===== Given information

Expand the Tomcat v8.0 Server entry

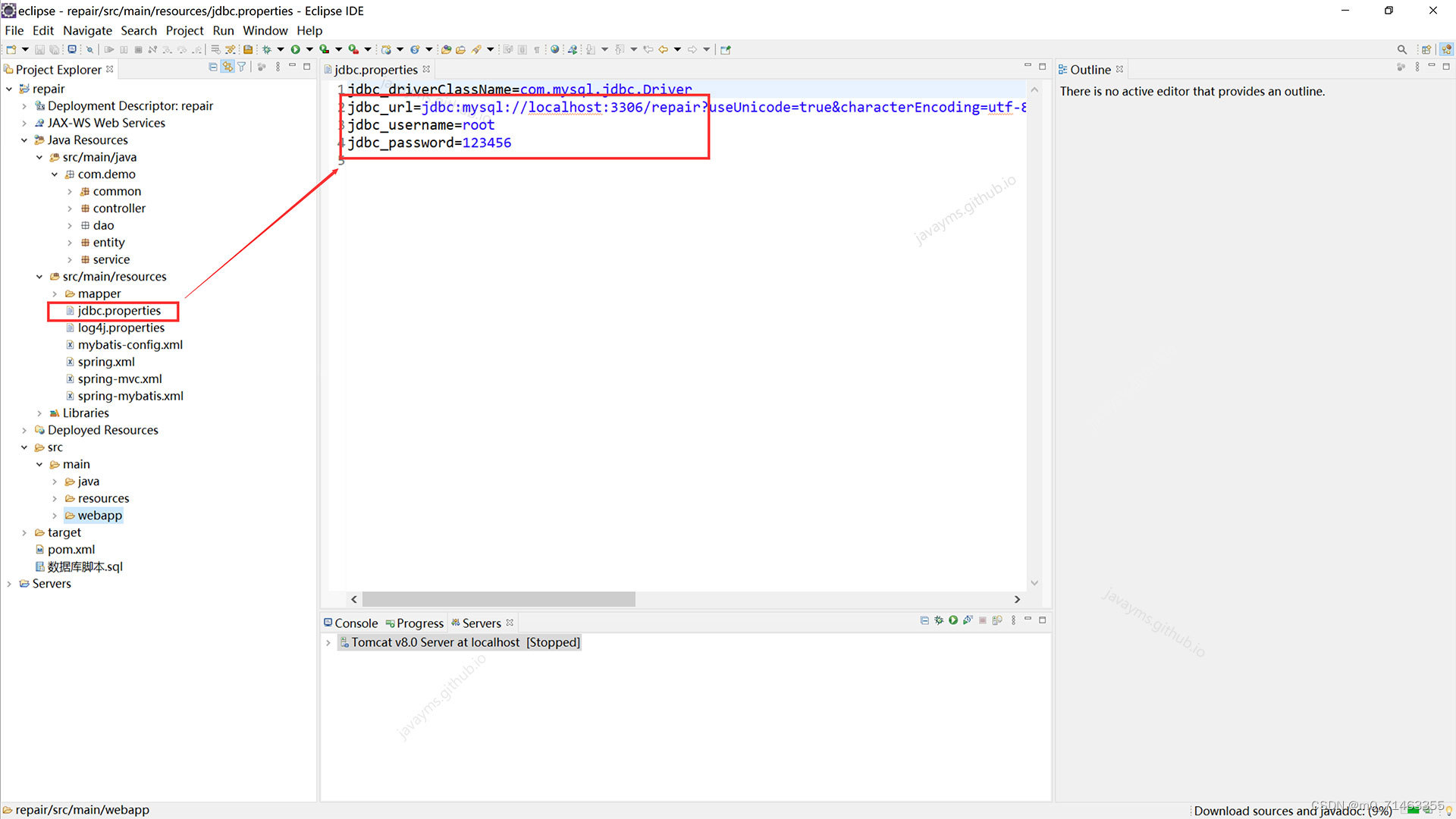tap(328, 642)
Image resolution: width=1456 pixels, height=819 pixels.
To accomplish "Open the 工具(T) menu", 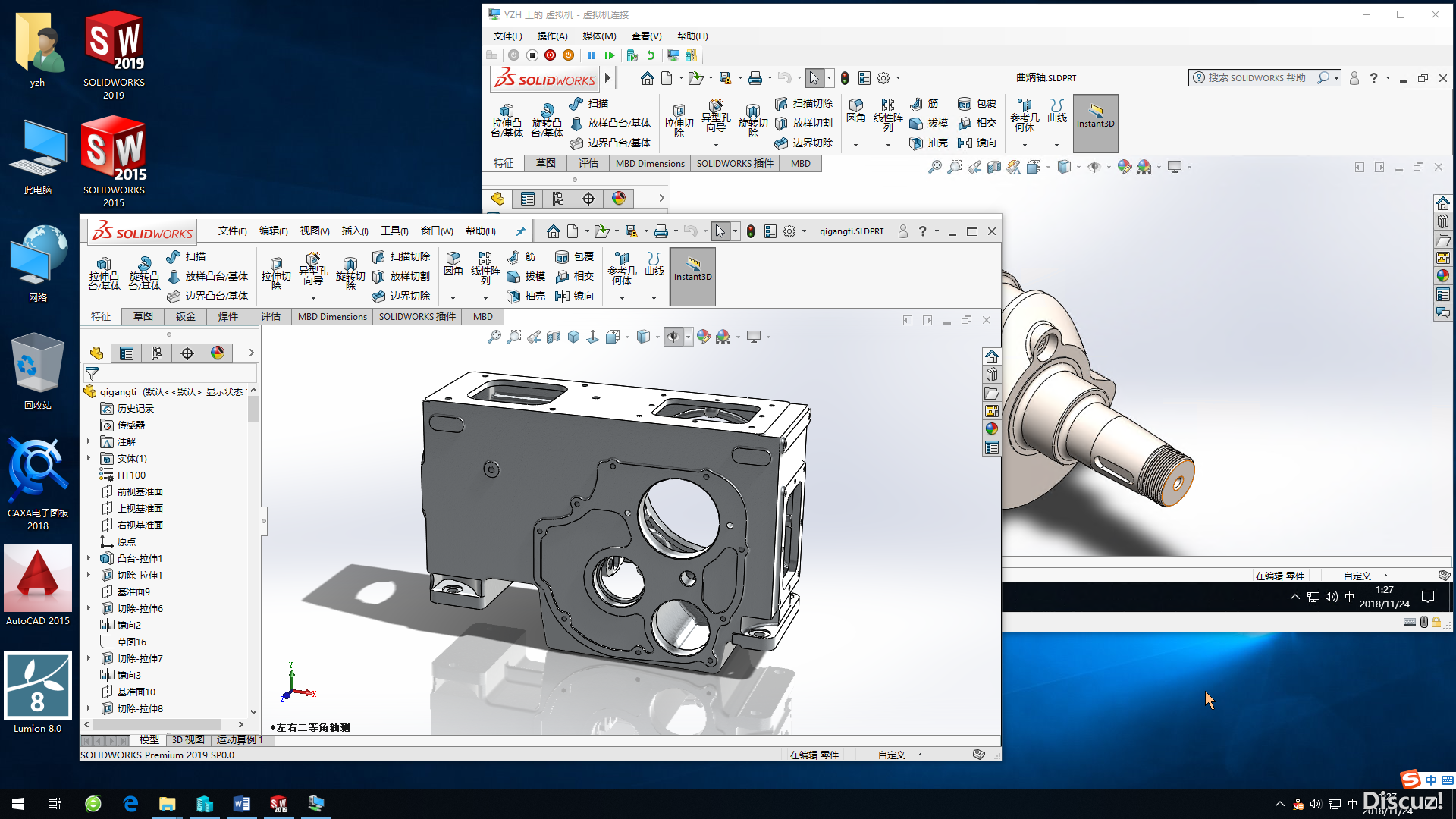I will coord(394,231).
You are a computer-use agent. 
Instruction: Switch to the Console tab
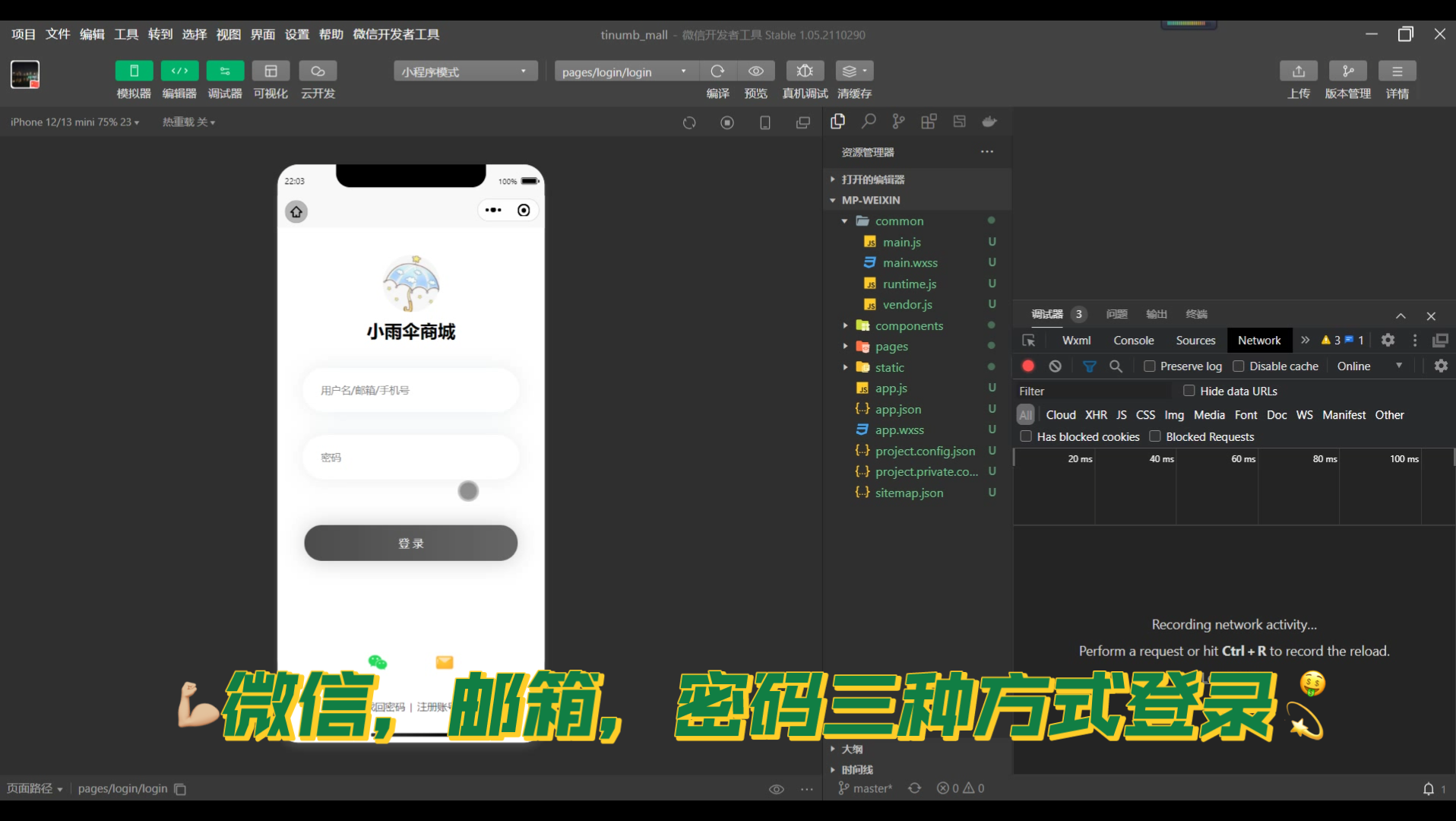click(x=1133, y=340)
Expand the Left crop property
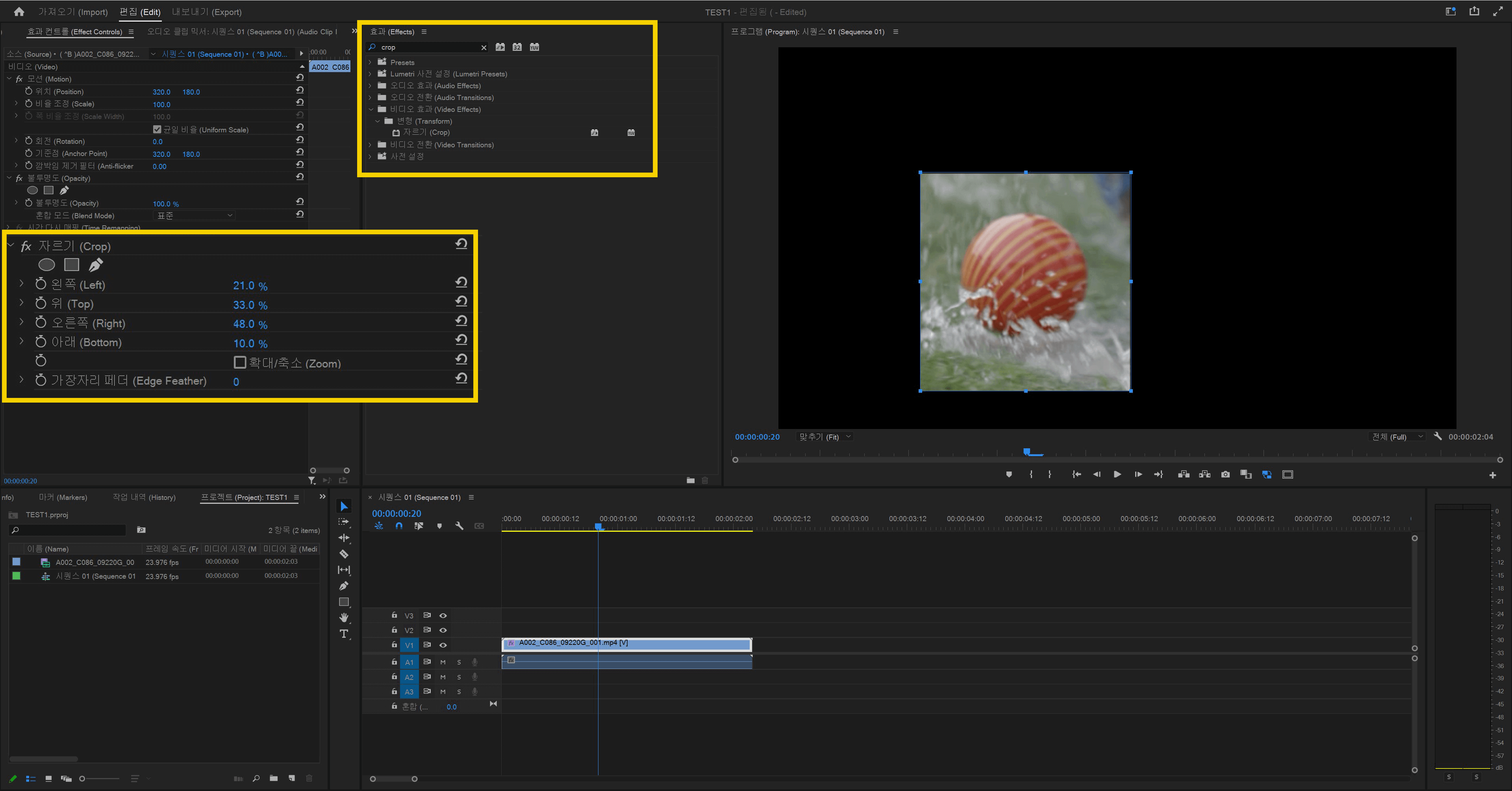1512x791 pixels. pos(22,284)

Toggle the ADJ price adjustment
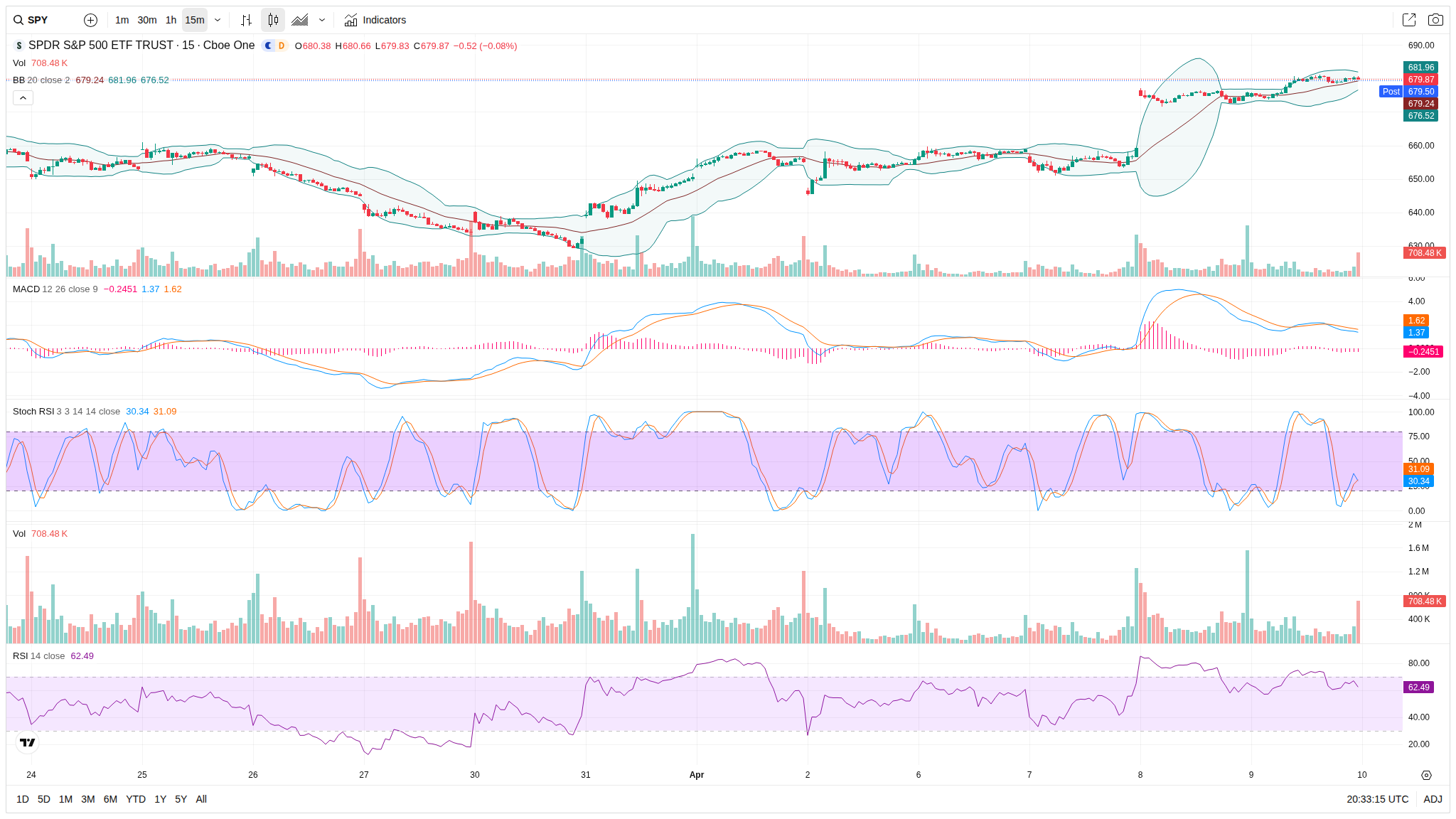click(1432, 799)
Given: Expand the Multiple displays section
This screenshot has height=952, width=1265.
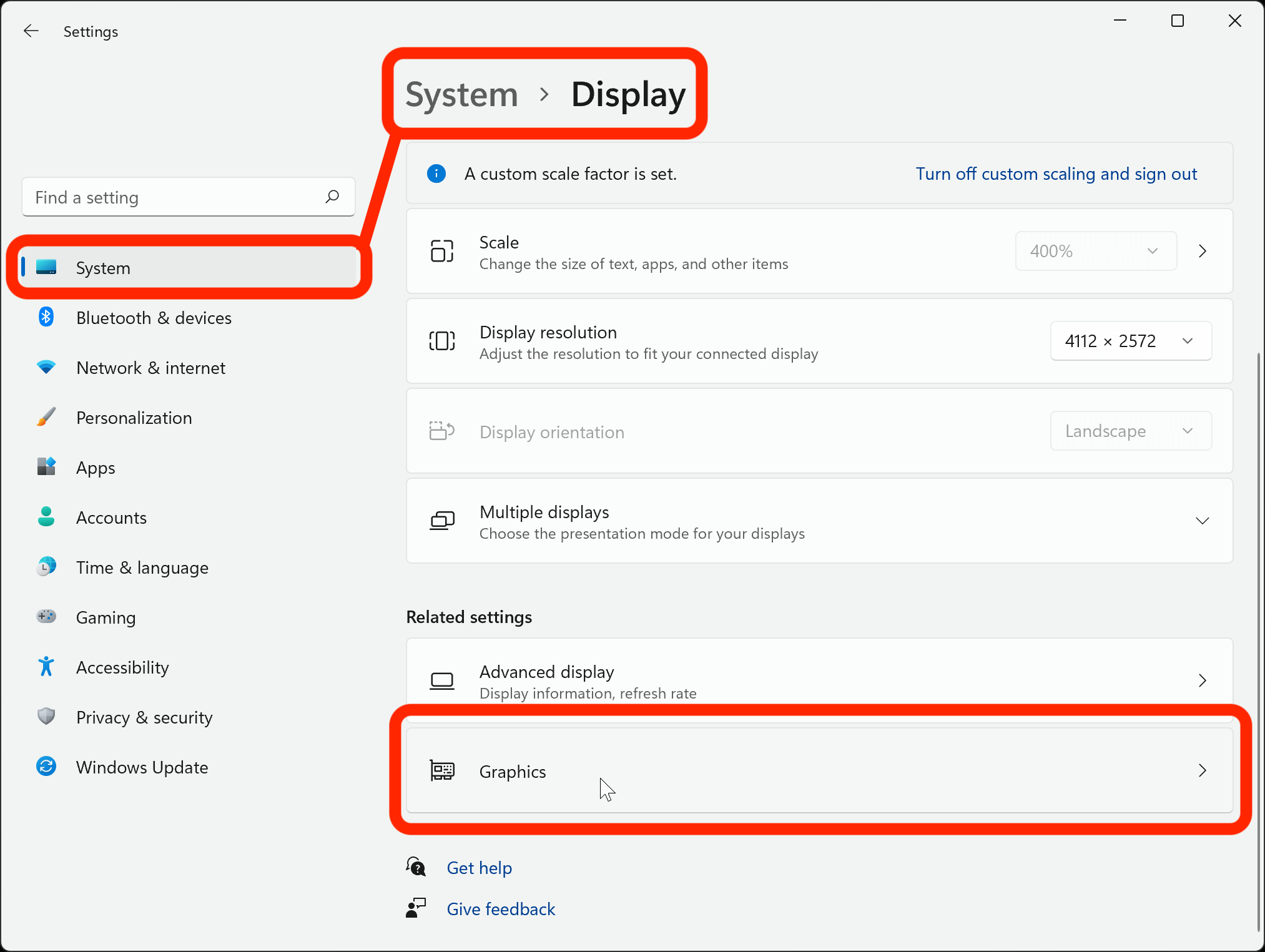Looking at the screenshot, I should (1202, 520).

==========

#### [Directions]
No pictures belong in the output. It should reproduce exactly the lines from the one containing "Instruction: Switch to the Console tab" through the end of the data, both ends included.

#### [Solution for this task]
Instruction: Switch to the Console tab
click(x=1133, y=340)
Expand the Left crop property
1512x791 pixels. pos(22,284)

Toggle the ADJ price adjustment
click(1432, 799)
Given: Expand the Multiple displays section
This screenshot has height=952, width=1265.
Looking at the screenshot, I should (1202, 520).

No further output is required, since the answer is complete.